Collection of essays by Georg Lukács

Soul and Form (Die Seele und die Formen) is a collection of essays in literary criticism by Georg Lukács. It was first published in Hungarian in 1908, then later republished in German with additional essays in 1911. Alongside The Theory of the Novel (1916) it is one of his most famous pre-Marxist critical works. The Brazilian Marxist intellectual Michael Löwy has described it as a text of 'pre-Marxist Romantic anti-capitalism'. The collection primarily features essays on individual writers or philosophers, including Laurence Sterne, Richard Beer-Hofmann, Paul Ernst, Søren Kierkegaard, Theodor Storm, Novalis, Rudolf Kassner, Stefan George and Charles-Louis Philippe.

==Summary==
The introductory essay to the collection presents a theory of the essay form itself. Lukács argues that essayistic literary criticism does not fit easily into either category of scientific or artistic work. He sees the role of the critic as a Platonist who explores the metaphysical possibilities of art forms by philosophically interpreting artistic works. In doing this, critics can contribute to the creation of a Weltanschauung which both artists and audiences share in common, and which furthers the transcendental significance of modern art forms.

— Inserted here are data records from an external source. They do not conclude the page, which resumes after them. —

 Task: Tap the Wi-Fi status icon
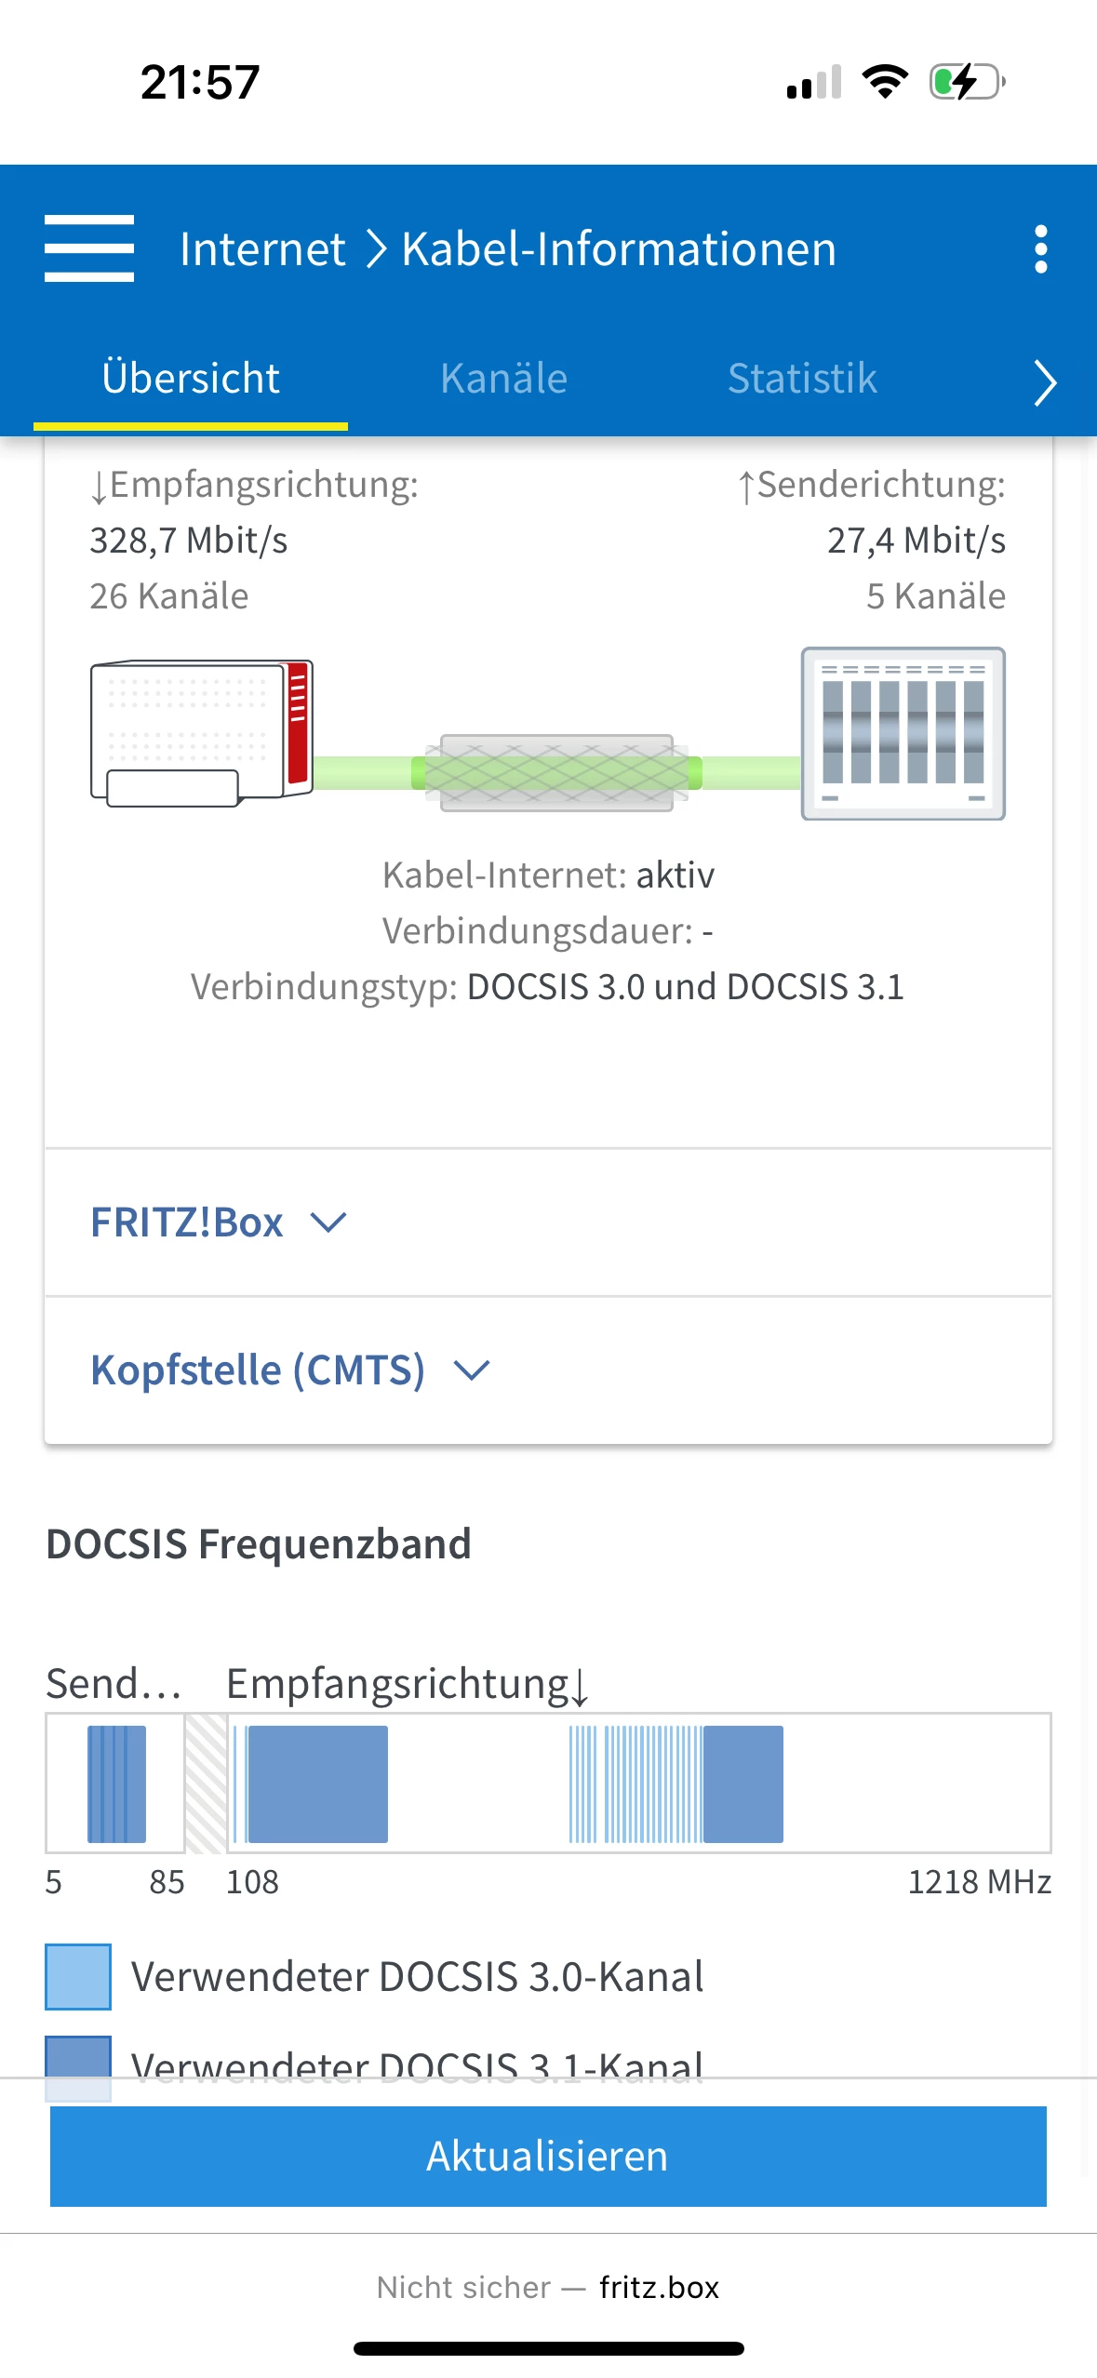tap(885, 82)
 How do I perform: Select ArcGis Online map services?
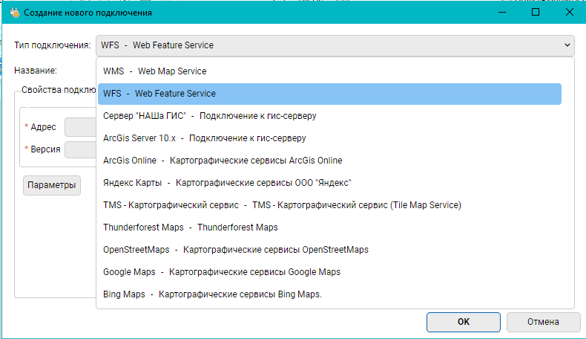tap(223, 161)
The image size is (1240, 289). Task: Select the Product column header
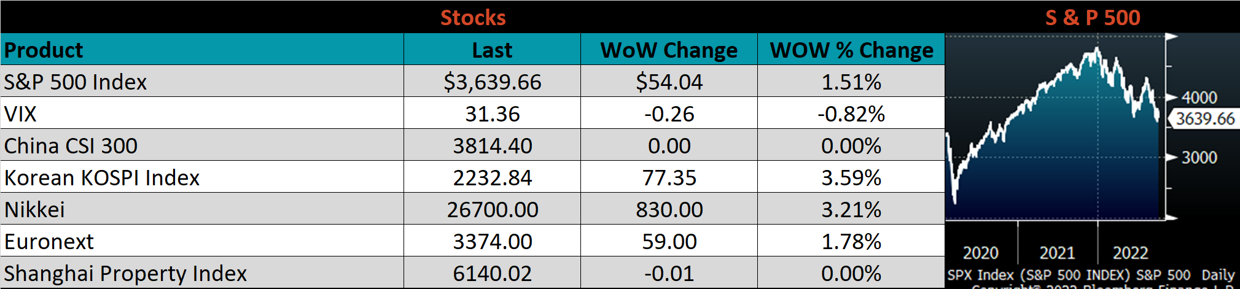pyautogui.click(x=44, y=50)
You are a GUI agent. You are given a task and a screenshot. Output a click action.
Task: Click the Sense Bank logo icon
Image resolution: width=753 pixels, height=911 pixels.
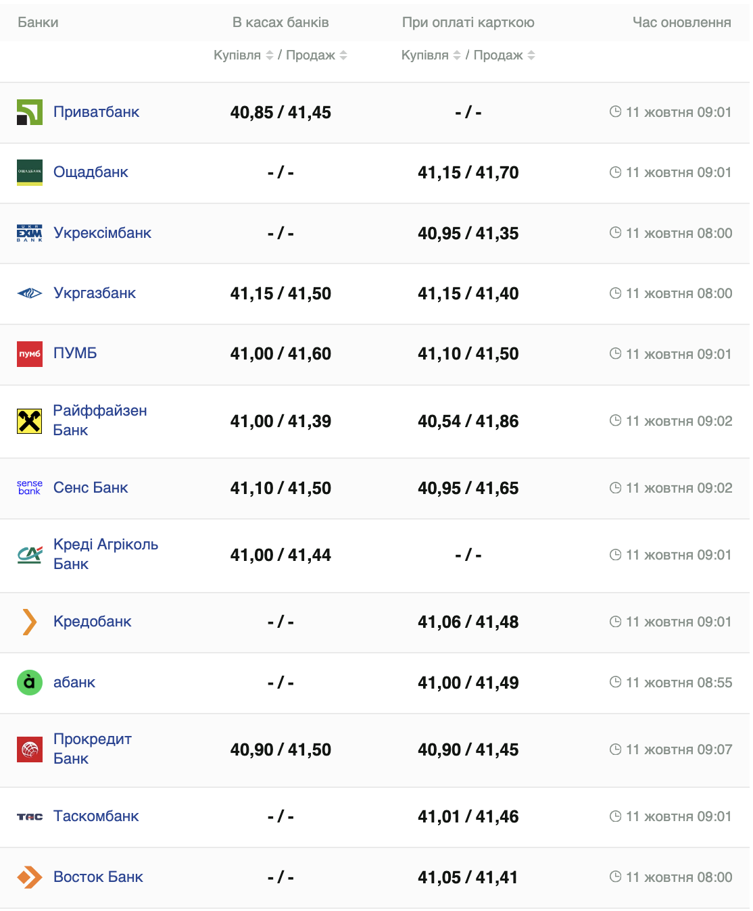click(30, 488)
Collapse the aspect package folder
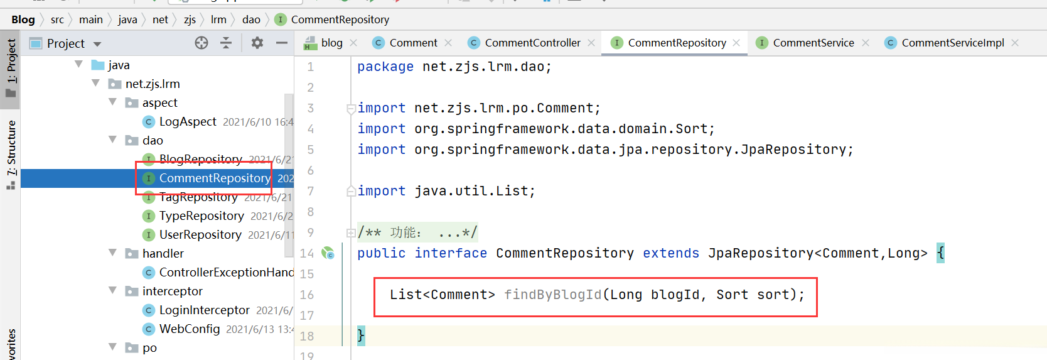Viewport: 1047px width, 360px height. (x=113, y=102)
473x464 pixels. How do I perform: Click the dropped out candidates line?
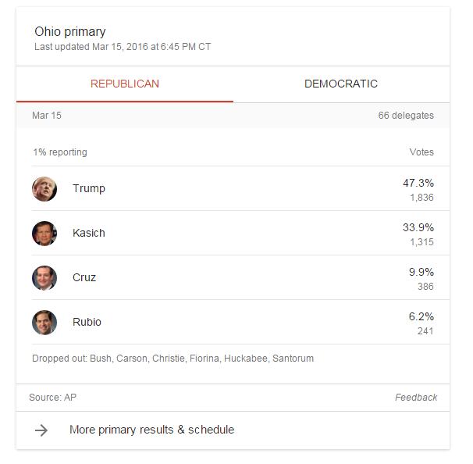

The most famous essay regards Søren Kierkegaard's breaking off his engagement to Regine Olsen. Lukacs reads it as metaphoric for the sacrifice of life that the author makes. And the angst of existential commitment would play a role in the development of existentialist Marxism.

Regine Olsen, the concrete, living, fleshly person, thus becomes a character in the aesthetic romance of Kierkegaard.

Ágnes Heller reads Lukacs as seeing Kierkegaard as sacrificing the actuality of love for the shape of form. Kierkegaard has presented the Seducer who uses and exploits women as the villain. But Lukacs interprets the rejection of Regine Olsen, as a living character with her own subjectivity, as the similar exploitation by the existential aesthetic. From both himself and Regine, Kierkegaard take away the possibility of living a conventional normal life. While Regine, would later enter into a conventional bourgeois marriage, she would always exist as an existential form in the writings of Soren. As a founder of Christian existentialism, Kierkegaard needs to sacrifice the love which is most dear to him the altar of the Cross. It is from this rejection of the conventional bourgeois life, and the comfortable happiness and fulfillment it offers, that Lukacs sees as the origin of Kierkegaard's existential angst. Lukacs recognized in this dilemma, the tragedy of his own rejection of 'life' with Irma Seidler, in preference for work over life.